Top of TASK INPUT

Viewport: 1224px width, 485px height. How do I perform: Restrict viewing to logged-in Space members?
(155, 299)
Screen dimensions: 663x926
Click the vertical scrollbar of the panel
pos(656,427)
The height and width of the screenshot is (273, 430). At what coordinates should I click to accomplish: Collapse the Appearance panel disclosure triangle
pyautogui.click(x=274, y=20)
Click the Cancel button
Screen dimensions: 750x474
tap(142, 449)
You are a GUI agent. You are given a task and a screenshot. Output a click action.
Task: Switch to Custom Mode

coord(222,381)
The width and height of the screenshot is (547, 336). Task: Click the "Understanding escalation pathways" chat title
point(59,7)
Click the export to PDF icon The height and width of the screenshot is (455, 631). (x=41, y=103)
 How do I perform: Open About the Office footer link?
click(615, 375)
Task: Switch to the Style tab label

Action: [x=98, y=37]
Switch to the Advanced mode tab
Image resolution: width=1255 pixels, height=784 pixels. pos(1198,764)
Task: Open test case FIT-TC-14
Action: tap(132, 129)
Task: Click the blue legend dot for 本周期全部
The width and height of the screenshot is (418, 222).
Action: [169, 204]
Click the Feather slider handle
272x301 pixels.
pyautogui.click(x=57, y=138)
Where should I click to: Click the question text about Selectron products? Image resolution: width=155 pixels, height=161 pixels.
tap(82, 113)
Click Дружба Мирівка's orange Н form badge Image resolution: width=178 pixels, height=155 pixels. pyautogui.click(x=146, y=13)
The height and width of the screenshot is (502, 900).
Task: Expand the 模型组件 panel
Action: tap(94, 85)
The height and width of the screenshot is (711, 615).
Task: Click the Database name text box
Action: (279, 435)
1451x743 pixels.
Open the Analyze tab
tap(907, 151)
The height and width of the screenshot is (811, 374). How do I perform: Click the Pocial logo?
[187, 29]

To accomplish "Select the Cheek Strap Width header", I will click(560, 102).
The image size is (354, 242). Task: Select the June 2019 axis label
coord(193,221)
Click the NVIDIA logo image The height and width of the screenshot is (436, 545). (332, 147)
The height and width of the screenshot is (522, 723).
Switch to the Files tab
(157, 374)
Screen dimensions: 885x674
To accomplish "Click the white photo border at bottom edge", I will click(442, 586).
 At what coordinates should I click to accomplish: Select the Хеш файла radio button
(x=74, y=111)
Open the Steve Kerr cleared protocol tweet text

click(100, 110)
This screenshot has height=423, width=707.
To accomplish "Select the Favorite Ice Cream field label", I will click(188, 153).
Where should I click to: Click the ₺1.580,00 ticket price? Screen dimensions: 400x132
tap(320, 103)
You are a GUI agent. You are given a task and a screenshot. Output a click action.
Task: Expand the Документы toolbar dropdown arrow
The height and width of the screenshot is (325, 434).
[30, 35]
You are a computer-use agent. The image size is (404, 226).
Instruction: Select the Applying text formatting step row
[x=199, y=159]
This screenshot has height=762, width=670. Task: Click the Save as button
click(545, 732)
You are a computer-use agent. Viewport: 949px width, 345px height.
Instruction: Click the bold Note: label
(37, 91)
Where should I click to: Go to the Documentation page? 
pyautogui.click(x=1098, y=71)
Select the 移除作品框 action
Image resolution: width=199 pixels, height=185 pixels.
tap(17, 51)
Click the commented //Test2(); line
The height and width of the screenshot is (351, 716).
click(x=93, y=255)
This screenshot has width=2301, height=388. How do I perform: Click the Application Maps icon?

Bottom of TASK INPUT

§ WHAT THIS TASK INVOLVES: Return all of the material exactly as written, from the first line through the last.

§ EXPECTED OUTPUT:
Viewport: 1224px width, 485px height. How do I perform: Restrict viewing to logged-in Space members?
(155, 299)
Screen dimensions: 663x926
Click the vertical scrollbar of the panel
pos(656,427)
The height and width of the screenshot is (273, 430). At what coordinates should I click to accomplish: Collapse the Appearance panel disclosure triangle
pyautogui.click(x=274, y=20)
Click the Cancel button
Screen dimensions: 750x474
tap(142, 449)
You are a GUI agent. You are given a task and a screenshot. Output a click action.
Task: Switch to Custom Mode

coord(222,381)
The width and height of the screenshot is (547, 336). Task: Click the "Understanding escalation pathways" chat title
point(59,7)
Click the export to PDF icon The height and width of the screenshot is (455, 631). (x=41, y=103)
 How do I perform: Open About the Office footer link?
click(615, 375)
Task: Switch to the Style tab label

Action: [x=98, y=37]
Switch to the Advanced mode tab
Image resolution: width=1255 pixels, height=784 pixels. pos(1198,764)
Task: Open test case FIT-TC-14
Action: tap(132, 129)
Task: Click the blue legend dot for 本周期全部
The width and height of the screenshot is (418, 222).
Action: [169, 204]
Click the Feather slider handle
272x301 pixels.
pyautogui.click(x=57, y=138)
Where should I click to: Click the question text about Selectron products? Image resolution: width=155 pixels, height=161 pixels.
tap(82, 113)
Click Дружба Мирівка's orange Н form badge Image resolution: width=178 pixels, height=155 pixels. pyautogui.click(x=146, y=13)
The height and width of the screenshot is (502, 900).
Task: Expand the 模型组件 panel
Action: tap(94, 85)
The height and width of the screenshot is (711, 615).
Task: Click the Database name text box
Action: (279, 435)
1451x743 pixels.
Open the Analyze tab
tap(907, 151)
The height and width of the screenshot is (811, 374). How do I perform: Click the Pocial logo?
[187, 29]

To accomplish "Select the Cheek Strap Width header", I will click(560, 102).
The image size is (354, 242). Task: Select the June 2019 axis label
coord(193,221)
Click the NVIDIA logo image The height and width of the screenshot is (436, 545). (332, 147)
The height and width of the screenshot is (522, 723).
Switch to the Files tab
(157, 374)
Screen dimensions: 885x674
To accomplish "Click the white photo border at bottom edge", I will click(442, 586).
 At what coordinates should I click to accomplish: Select the Хеш файла radio button
(x=74, y=111)
Open the Steve Kerr cleared protocol tweet text

click(100, 110)
This screenshot has height=423, width=707.
To accomplish "Select the Favorite Ice Cream field label", I will click(188, 153).
Where should I click to: Click the ₺1.580,00 ticket price? Screen dimensions: 400x132
tap(320, 103)
You are a GUI agent. You are given a task and a screenshot. Output a click action.
Task: Expand the Документы toolbar dropdown arrow
The height and width of the screenshot is (325, 434).
[30, 35]
You are a computer-use agent. The image size is (404, 226).
Instruction: Select the Applying text formatting step row
[x=199, y=159]
This screenshot has height=762, width=670. Task: Click the Save as button
click(545, 732)
You are a computer-use agent. Viewport: 949px width, 345px height.
Instruction: Click the bold Note: label
(37, 91)
Where should I click to: Go to the Documentation page? 
pyautogui.click(x=1098, y=71)
Select the 移除作品框 action
Image resolution: width=199 pixels, height=185 pixels.
tap(17, 51)
Click the commented //Test2(); line
The height and width of the screenshot is (351, 716).
click(x=93, y=255)
This screenshot has width=2301, height=388. How do I perform: Click the Application Maps icon?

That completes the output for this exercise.